| ESTRATTO SCELTO |
□ □ □ □ □
Lo studente è quasi a pezzi ma per non essere umiliato dice: "Adesso ho capito, rabbino, ne sono sicuro. Riconosco di essere stato presuntuoso, ma lei non deve negarmi un'ultima domanda. La scongiuro! "
"Va bene, come tu lo vuoi figliolo, come lo vuoi. Allora vediamo..."
Il rabbino immancabilmente fa scattare in su le due dita e...: "Molto, molto attento mio caro giovanotto! Due uomini scendono del stesso camino, uno ce l'ha il faccia sporca e l'altro ce l'ha il faccia pulita. Chi si lava il faccia?"
"Pietà di me, rabbino! Me l'ha appena detto e io ne convengo assolutamente, non insista! Nessuno dei due. Nessuno dei due si lava la faccia. Non è cosi?"
"Sbagliato figliolo. Senti figliolo, ma come lo puoi pensare che due uomini scendono del stesso camino, ce l'hanno uno la faccia sporca e l'altro la faccia pulita! L'intera qvestione è un 'idiozia! Passa il tua vita a rispondere a stupide qvestioni del tuo dialettica... e vedrai cosa capirai di ebraismo! " (Moni Ovadia, "L'ebreo che ride" , 1998, Giulio Einaudi Editore)
Questa storia non cessa mai di farmi riflettere. Prima di tutto perché non posso non riconoscervi me stesso quando ero giovane, figlio di questa società secolarizzata, laica, progressista, moderna. E perché anche io da giovane sentivo il bisogno di trovare un maestro che mi insegnasse qualcosa di più o di diverso da quello che anche i miei migliori insegnanti nelle scuole non avevano potuto darmi.

Poi perché da alcuni anni, essendo un eterno studente, mi sto dedicando alla studio della lingua ebraica, che mi consente di avvicinarmi alle radici della mia fede, alla cultura in cui è nato e ha predicato Yeshua, il rabbino che noi cristiani chiamiamo Gesù. Nutro infatti la speranza di trovare in queste radici la linfa vitale necessaria a testimoniare il Vangelo in questa epoca.

Infine anche perché prima di ritrovare la fede cristiana, per molti anni sono stato agnostico, e attratto come molti dalla spiritualità orientale. Per cui leggendo questa storiella non posso fare a meno di associarla anche alle 101 storie Zen, e allo scetticismo verso le trappole della logica e del linguaggio, che fanno preferire il racconto aneddotico o midrashico, il dialogo e la parabola al linguaggio assertivo.
□ □ □ □ □
| DATI RACCOLTI |

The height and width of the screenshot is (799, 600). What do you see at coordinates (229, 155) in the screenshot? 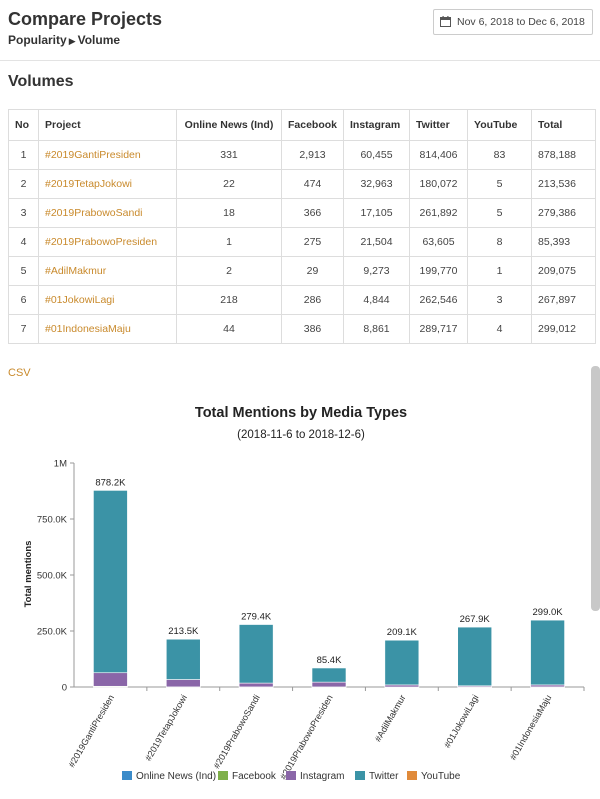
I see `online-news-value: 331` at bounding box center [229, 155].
□ □ □ □ □
| CONSEGNA |
Secondo l'estratto scelto, quale lingua studia da alcuni anni chi scrive?

| RISPOSTA |
La lingua ebraica.